Después de recordar todas las puertas que se le han ido cerrando, confiesa sentirse discriminado y rodeado por doquier de reticencias y sobrentendidos, llegando a escribir que más de una vez le ha visitado la tentación de mandarlo todo a paseo. En estos momentos de desolación, prosigue, se refugia en la oración poniéndose “ante Cristo en agonía, sobre la cruz: Él, el puro y el Santo perfecto, ha padecido el asalto del desánimo y ha aceptado pasar por ser un blasfemo justamente condenado y castigado. Me aferro a esta contemplación del Cristo que supera su malestar mediante un Amén de la voluntad. Me uno, por mal que lo haga, a Él. Pero, una vez más, paso entonces horas extremadamente duras”.

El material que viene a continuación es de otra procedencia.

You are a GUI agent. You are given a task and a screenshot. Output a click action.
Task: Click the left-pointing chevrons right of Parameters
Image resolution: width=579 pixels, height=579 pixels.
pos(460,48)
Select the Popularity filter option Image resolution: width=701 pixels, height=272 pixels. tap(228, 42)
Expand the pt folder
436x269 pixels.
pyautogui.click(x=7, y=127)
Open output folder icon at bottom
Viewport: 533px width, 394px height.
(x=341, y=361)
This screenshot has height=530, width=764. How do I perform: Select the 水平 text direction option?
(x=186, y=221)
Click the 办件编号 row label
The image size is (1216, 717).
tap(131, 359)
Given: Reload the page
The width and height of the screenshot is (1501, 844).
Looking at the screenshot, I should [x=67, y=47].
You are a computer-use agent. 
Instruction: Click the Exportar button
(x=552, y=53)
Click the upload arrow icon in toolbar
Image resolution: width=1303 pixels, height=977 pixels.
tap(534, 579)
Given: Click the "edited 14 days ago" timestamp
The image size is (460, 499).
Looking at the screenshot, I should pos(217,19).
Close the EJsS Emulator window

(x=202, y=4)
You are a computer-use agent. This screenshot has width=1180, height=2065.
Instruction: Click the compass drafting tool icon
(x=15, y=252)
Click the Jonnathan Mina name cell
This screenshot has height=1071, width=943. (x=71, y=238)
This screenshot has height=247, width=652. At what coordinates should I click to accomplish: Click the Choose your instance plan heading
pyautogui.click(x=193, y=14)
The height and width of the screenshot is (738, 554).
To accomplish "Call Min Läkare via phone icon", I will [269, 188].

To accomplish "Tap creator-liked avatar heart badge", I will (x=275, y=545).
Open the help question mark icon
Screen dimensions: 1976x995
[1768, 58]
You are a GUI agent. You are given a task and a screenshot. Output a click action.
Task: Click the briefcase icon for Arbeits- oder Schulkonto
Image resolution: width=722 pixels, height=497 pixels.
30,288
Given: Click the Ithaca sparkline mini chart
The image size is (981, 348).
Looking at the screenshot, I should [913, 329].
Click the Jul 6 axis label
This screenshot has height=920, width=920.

Lleva ya tres meses en Roma. Se impacienta y pide reiteradamente permiso para volver a Francia, algo que, finalmente, puede hacer a finales de febrero de 1955.
El fallecimiento del general dominico en un accidente de tráfico abre el proceso electoral de uno nuevo. A pesar de las acusaciones que pesan contra él, es designado por sus hermanos como un elector y tiene que regresar nuevamente a Roma donde se desea que el nuevo superior dominico sea un hombre de la total confianza de la curia vaticana. Son muchos los capitulares dispuestos a cumplimentar este deseo. El teólogo francés no tiene ninguna predilección por los candidatos mejor situados. Sin embargo, acaba votando al padre Michael Brownepor entender que es un mal menor frente a Aniceto Fernández, el candidato español.
Aprovechando esta estancia en la Ciudad Eterna, intenta conocer el estado en que se encuentra su asunto y, de modo particular, la suerte de sus manuscritos bloqueados por la censura, incluido “El misterio del templo” (escrito en Jerusalén en 1954). Son gestiones que no le conducen a nada. Desencantado, abandona Roma el día siguiente de la elección del nuevo general, sin asistir al final del capítulo y sin haber obtenido respuesta alguna a sus pesquisas.